= Franco-Gallia =

Franco-Gallia: Or, An Account of the Ancient Free State of France, and Most Other Parts of Europe, Before the Loss of Their Liberties is a French constitutional history treatise published by François Hotman in 1573 that argued for representative government and an elective monarchy.

== Publication ==
Hotman was a Protestant Huguenot refugee in Geneva where he was professor of Roman law. The French speaking but Protestant city was still strongly influenced by the recently deceased John Calvin. The book was written in response to the St. Bartholomew's Day massacre and published in Latin in Geneva in 1573. In 1574 a French translation by Simon Goulart was issued in Cologne under the title La Gaule françoise.

It was translated into English by Robert Molesworth.

== Content ==
The book represents an early foundation of the developing theory of representative democracy. It was the first “political program” of the Huguenots in the event of their rise to power. In it, he presents an ideal of Protestant statesmanship and argues that the crown of France is not hereditary but elective, and that the people have the right to depose and create kings.

Hotman maintained that sovereignty originated with the people rather than the king with the Carolingians being an elected monarchy, meaning that the people had delegated part of their authority but had not surrendered their sovereignty. The lending of power meant that it was essential that the king regularly consult the Estates General who had a line of continuity with the Carolingian assemblies in which sovereignty resided. If the king fails to govern with the Estates, he no longer governs for the common good, and the social pact is broken. The rebellion of subjects is therefore legitimate. This theory of popular sovereignty challenged the theory of the divine right of kings.

== Political impact ==
The book was controversial from the time it was published and there were several responses and refutations, notably Ad Franc.

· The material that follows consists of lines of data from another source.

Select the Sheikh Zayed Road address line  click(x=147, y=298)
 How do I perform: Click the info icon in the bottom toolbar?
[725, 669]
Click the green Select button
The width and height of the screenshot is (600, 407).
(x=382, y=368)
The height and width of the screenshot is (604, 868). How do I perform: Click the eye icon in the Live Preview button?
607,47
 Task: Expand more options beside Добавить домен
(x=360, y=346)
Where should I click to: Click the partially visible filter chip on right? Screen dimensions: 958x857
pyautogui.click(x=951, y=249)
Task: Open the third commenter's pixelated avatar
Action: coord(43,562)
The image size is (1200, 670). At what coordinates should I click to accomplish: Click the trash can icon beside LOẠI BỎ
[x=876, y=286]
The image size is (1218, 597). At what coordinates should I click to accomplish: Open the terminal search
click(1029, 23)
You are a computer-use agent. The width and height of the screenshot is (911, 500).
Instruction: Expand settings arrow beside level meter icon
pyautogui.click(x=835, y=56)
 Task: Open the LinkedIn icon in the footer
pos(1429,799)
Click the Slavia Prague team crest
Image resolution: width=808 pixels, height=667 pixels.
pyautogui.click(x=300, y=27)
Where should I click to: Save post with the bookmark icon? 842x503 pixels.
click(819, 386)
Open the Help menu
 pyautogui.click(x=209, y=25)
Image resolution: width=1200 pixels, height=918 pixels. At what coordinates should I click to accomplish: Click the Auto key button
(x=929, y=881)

Hotomani... Responsio, attributed either to Jean Papire Masson or to Antoine Matharel in 1575, and Contra Othomani Francogalliam Libellus by Pierre Turrel in 1576. At first it was not popular with either the Catholic or Protestants, although both would cite it if it suited their arguments - for example the Jesuits cited it in their pamphlet war against Henry IV of France.

His theory has been compared with Rousseau’s Social Contract.

Fidel Castro's 1953 speech History Will Absolve Me cited Hotman: “The French writer, François Hotman, maintained that between the government and its subjects there is a bond or contract, and that the people may rise in rebellion against the tyranny of government when the latter violates that pact."

==Sources==
- Castro, Fidel (1953). "History Will Absolve Me"
- Gordon, Alexander
- François Hotman, "Of the Constable and Peers of France", Franco-Gallia: Or, An Account of the Ancient Free State of France, and Most Other Parts of Europe, Before the Loss of Their Liberties.[1574], 2nd ed. 1721 English translation from the original Latin. Project Gutenberg e-text # 17894.
- Robbins, Caroline (1959). "The Eighteenth-Century Commonwealthman: Studies in the Transmission, Development, and Circumstance of English Liberal Thought from the Restoration of Charles II until the War with the Thirteen Colonies"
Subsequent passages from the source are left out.